Al finalizar las festividades del Año Nuevo, Iker tuvo derecho por fin a unas horas de reposo.

—No tienes buen aspecto —observó Sekari—. Espero que el alcalde no siga exprimiéndote como a un racimo de uvas.

—Debo redactar un informe sobre la capacidad de almacenamiento de Kahun. Los archivos me facilitarán la tarea, pero de todos modos habrá que verificarlo todo, pues los técnicos tienen una enojosa tendencia a recopiar sus errores.

—Y, hablando de archivos… ¿has encontrado tus famosas pruebas?

—No tengo ya duda alguna sobre la conducta que debo seguir.

—Tú eres brillante, inteligente y culto. Yo soy un hombre tosco, sin educación, pero confío en mi instinto, que me engaña pocas veces. ¿Por qué empantanarse en la desgracia precisamente cuando la felicidad te tiende la mano?

—No hay felicidad posible mientras no haya cumplido mi misión.

—Recuerda, de todos modos, la palabra de los sabios: el faraón sabe todo lo que sucede. Nada existe que él ignore, ni en el cielo ni en la tierra.

—Sean cuales sean las organizaciones de información del tirano, la justicia acabará alcanzándolo.

Sekari bajó los ojos.

—No me gusta tener que decirte esto… pero no cuentes conmigo para ayudarte. Mi existencia no ha sido siempre fácil, he sufrido bastantes golpes bajos. Aquí me siento bien.

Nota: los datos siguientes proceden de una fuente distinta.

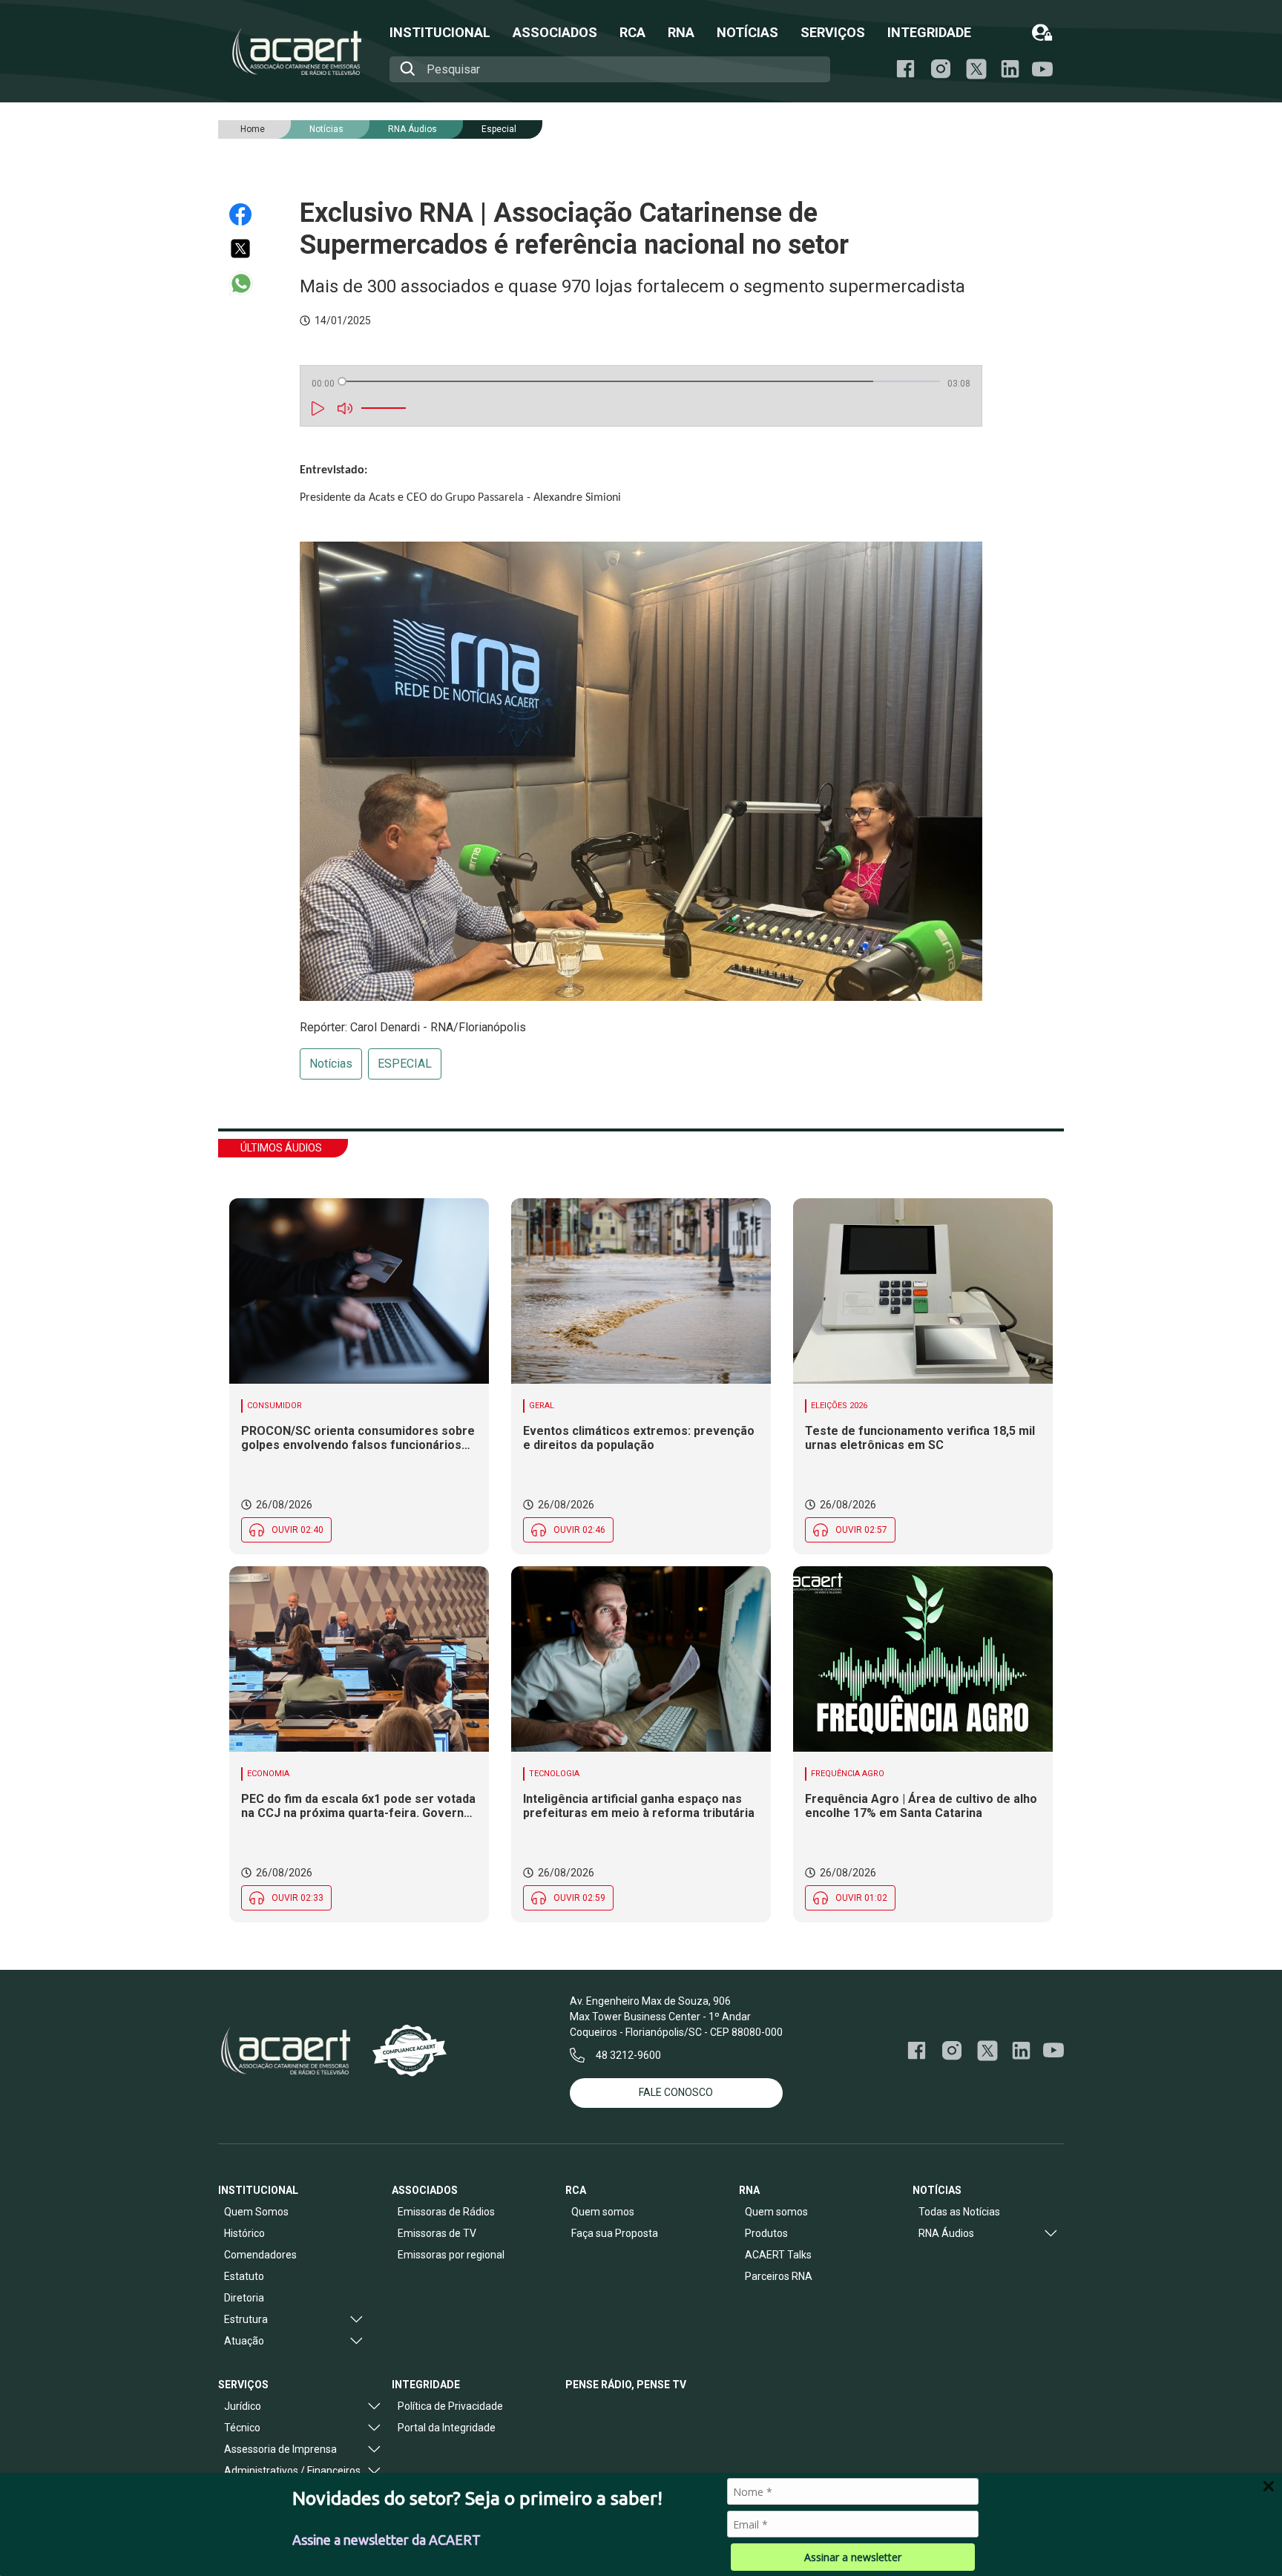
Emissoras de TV (437, 2233)
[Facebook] (905, 69)
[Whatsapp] (247, 283)
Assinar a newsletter (852, 2557)
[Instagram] (941, 69)
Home (252, 129)
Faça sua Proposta (614, 2233)
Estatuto (244, 2276)
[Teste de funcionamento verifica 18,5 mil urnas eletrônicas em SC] (923, 1291)
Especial (498, 129)
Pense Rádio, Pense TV (625, 2385)
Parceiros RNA (778, 2276)
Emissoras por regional (451, 2255)
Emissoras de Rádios (446, 2212)
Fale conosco (676, 2092)
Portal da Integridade (447, 2428)
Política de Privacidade (450, 2406)
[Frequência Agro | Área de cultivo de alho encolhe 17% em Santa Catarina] (923, 1659)
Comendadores (260, 2255)
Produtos (766, 2233)
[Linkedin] (1010, 69)
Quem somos (602, 2212)
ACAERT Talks (778, 2255)
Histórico (244, 2233)
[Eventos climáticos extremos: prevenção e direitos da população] (641, 1291)
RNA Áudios (412, 129)
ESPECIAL (405, 1064)
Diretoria (244, 2298)
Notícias (330, 1064)
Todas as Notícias (959, 2212)
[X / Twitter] (976, 69)
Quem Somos (256, 2212)
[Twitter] (247, 248)
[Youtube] (1042, 69)
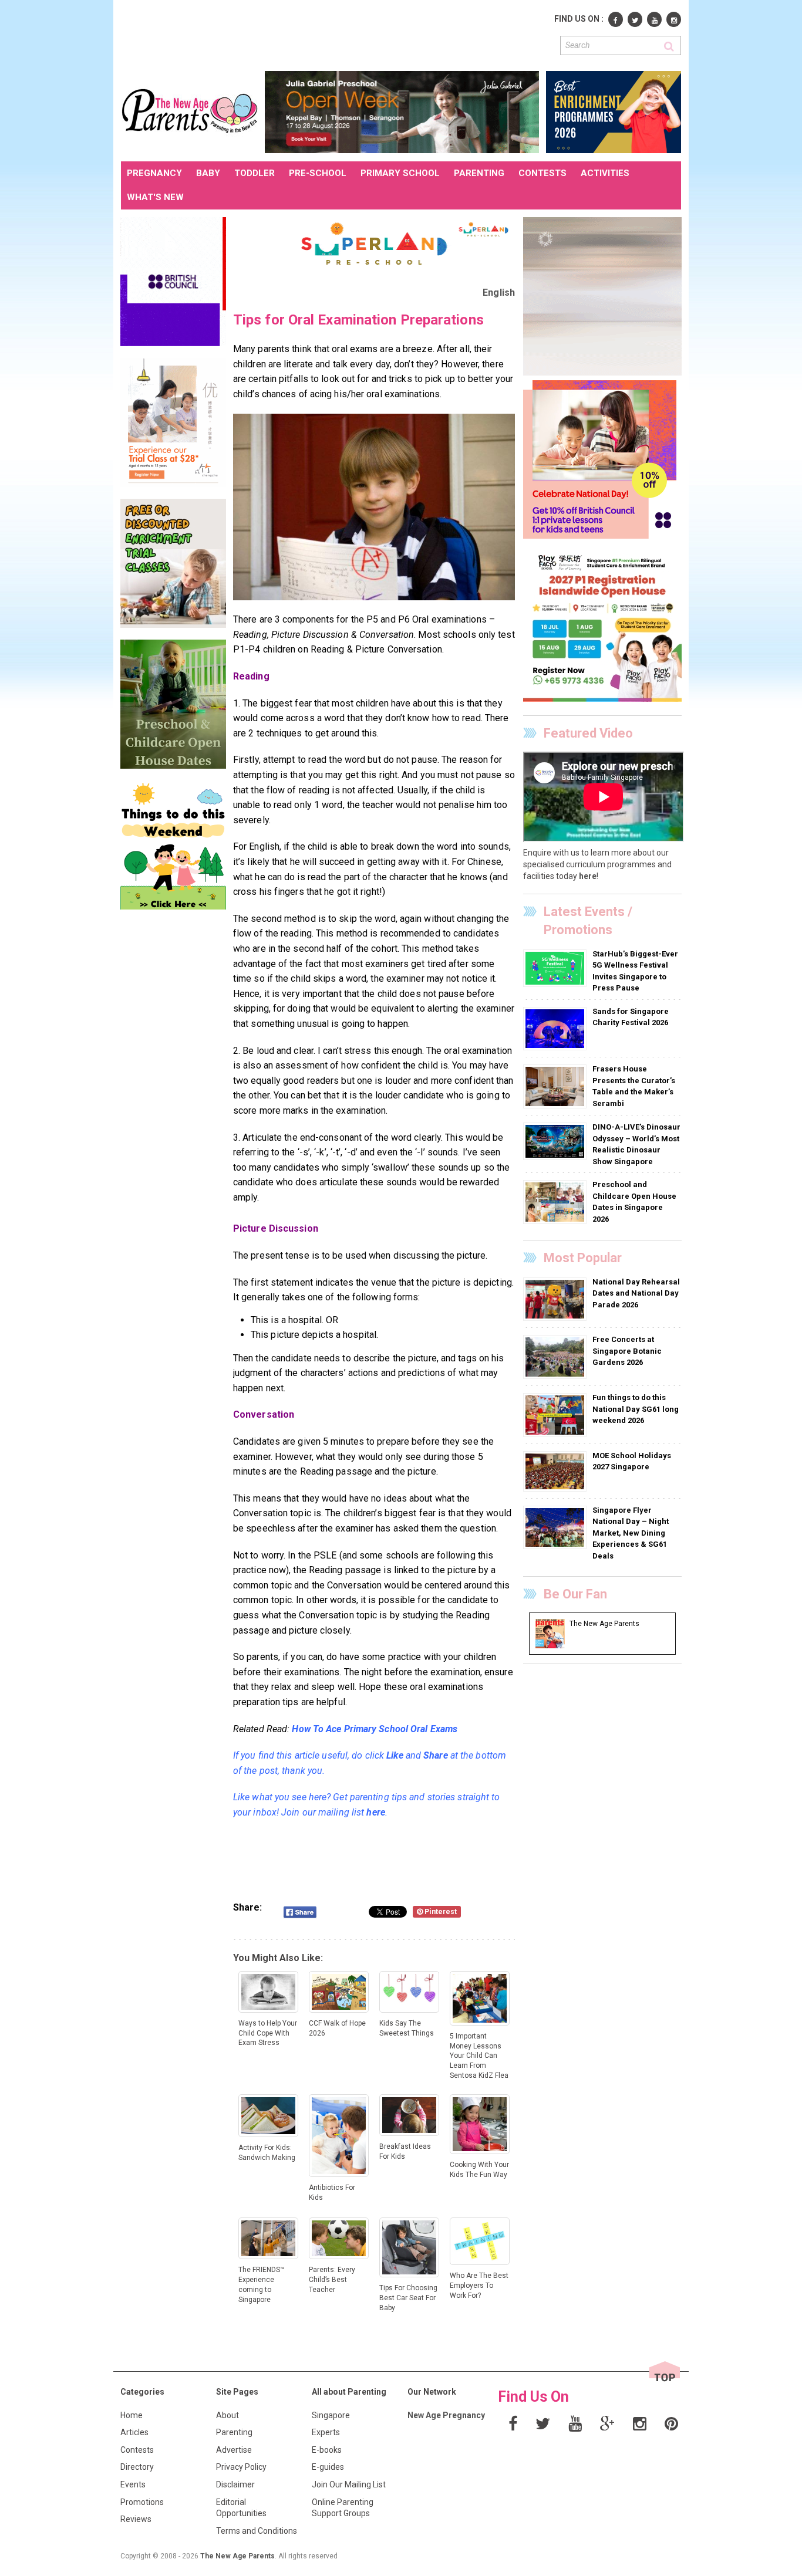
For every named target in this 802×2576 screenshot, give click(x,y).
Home (131, 2415)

—Te comprendo, y no tenía, en absoluto, la intención de pedírtelo. ¿Puedes jurarme, sin embargo, que no me traicionarás?

—Te lo juro, Iker.

15

Por la mañana, muy temprano, la hermosa casa de Medes se llenó con los gritos histéricos de su esposa, cuyo ataque de nervios cerraba una sucesión de inexcusables catástrofes. Primero, los galones que adornaban el escote y los costados de su túnica de invierno se habían descosido, como si aquella vestidura procediera de un taller de ineptos. Luego, su peluquera habitual había tenido el mal gusto de ponerse enferma y mandarle a una sustituta tan torpe que no conseguía fijar los mechones postizos en su peluca de cabello negro. Bastaba, sin embargo, con levantar un mechón de la peluca, enrollarlo alrededor de un grueso alfiler, sujetar el falso mechón y devolver el otro a su lugar para que el artificio desapareciese. Furiosa, la mujer del secretario de la Casa del Rey había tirado al suelo sus espejos y había despedido a aquella estúpida sin pagarle. A continuación, la había atacado una espantosa jaqueca que la rica propietaria intentaba calmar untándose la cabeza con una pomada compuesta por semillas de eneldo, brionia y cilantro, aunque sin resultado.

Entró hecha una furia en la habitación de su marido.

—¡Querido, estoy terriblemente enferma! Manda a buscar al doctor Gua; sólo él sabrá curarme.